Inadequate tolerance induction may induce pre-eclampsia

The fetus is semi-allograft to the maternal host; therefore, a system of tolerance must be present during pregnancy. Epidemiological findings support a relationship between pre-eclampsia and the failure of tolerance induction. For induction of major histocompatibility complex (MHC) class I-specific tolerance, long-term exposure to seminal fluid, which contains paternal soluble MHC class I antigens, may induce paternal MHC class I-specific tolerance. Furthermore, soluble HLA-G1, which induces the deletion of CD8⁺ T-cells, and the combination of maternal killer-immunoglobulin-like receptors (KIR) on NK cells and fetal HLA-C, which affects the balance between inhibition and activation signals of NK cells, regulatory CD8⁺ T cells, and regulatory NK cells, may play very important roles in the induction of MHC class I-specific tolerance.
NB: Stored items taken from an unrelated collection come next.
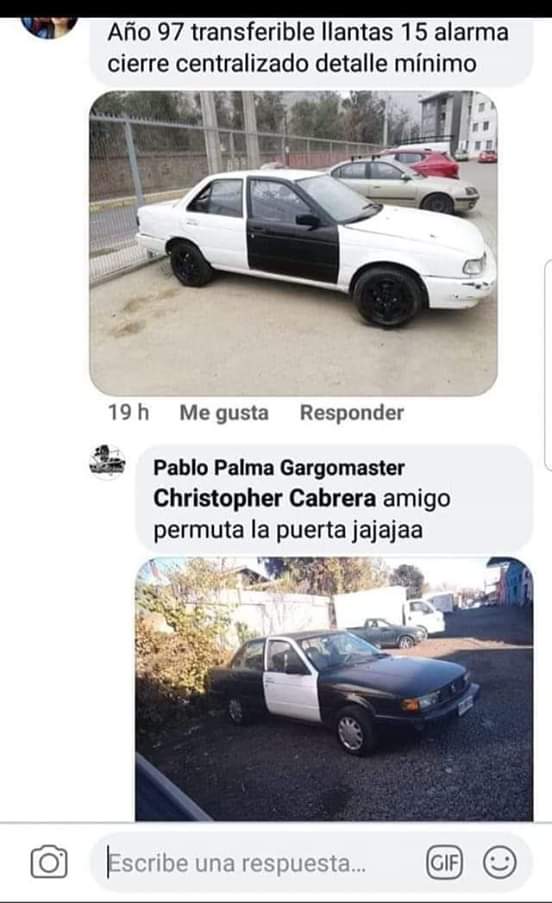
Task: Open the emoji smiley picker
Action: pos(500,862)
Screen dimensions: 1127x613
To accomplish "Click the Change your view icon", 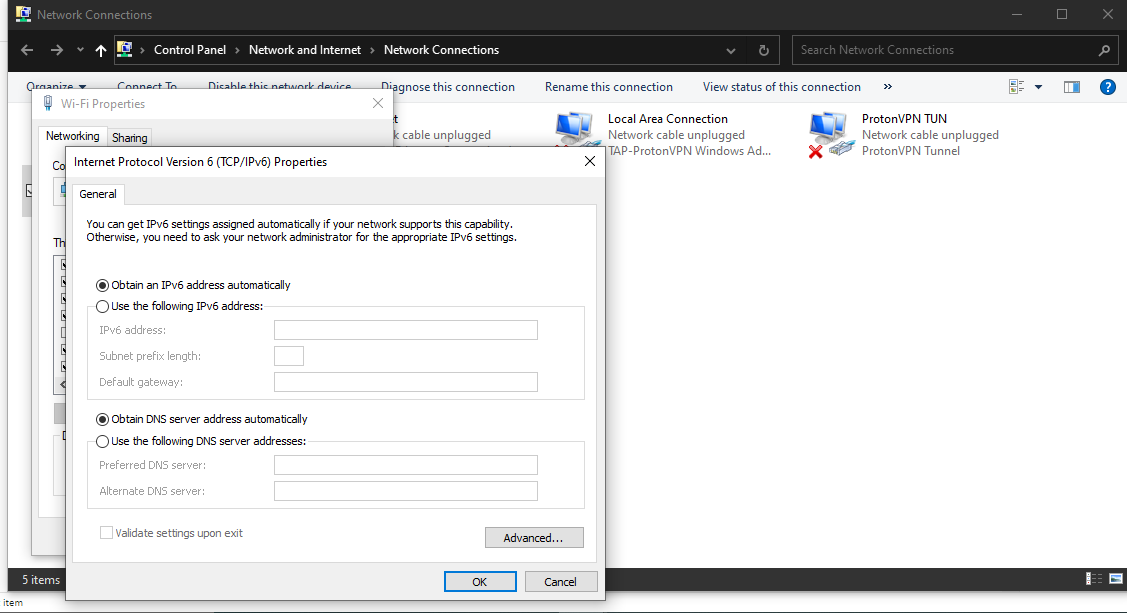I will tap(1017, 87).
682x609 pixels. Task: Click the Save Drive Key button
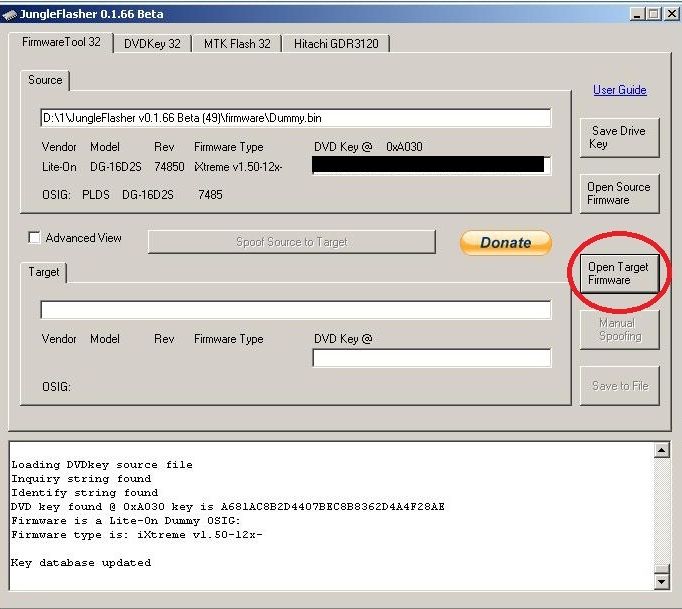tap(618, 138)
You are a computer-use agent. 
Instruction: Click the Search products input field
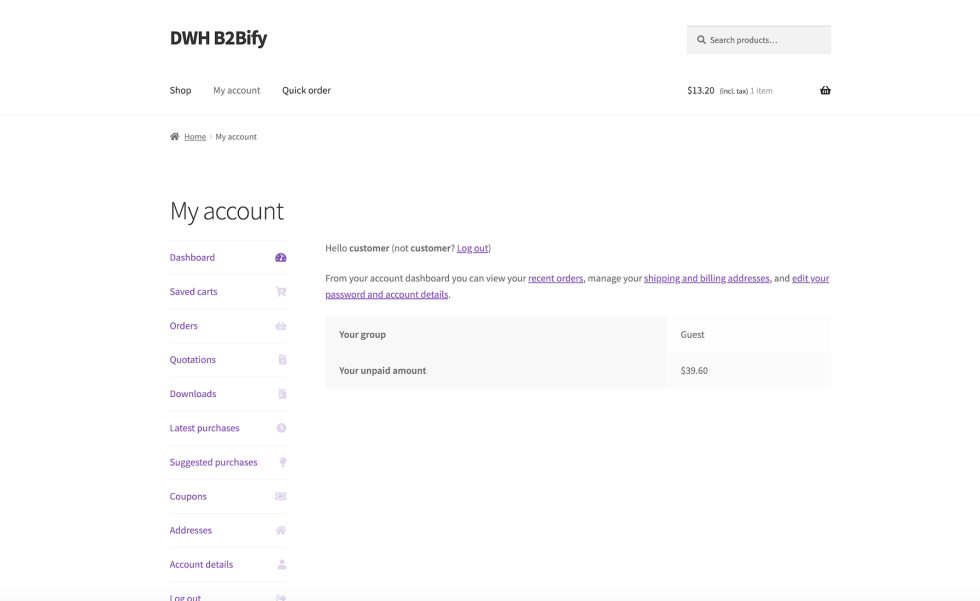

On the other hand, exposure to sperm, which express paternal HLA-DR, and trophoblastic debris, which contain intracellular fetal HLA-DR, may induce paternal MHC class II-specific tolerance. In this process, CD4⁺CD25⁺ regulatory T (Treg)-cells play central roles. In this review, we discuss the relationship between the risk of pre-eclampsia and tolerance induction.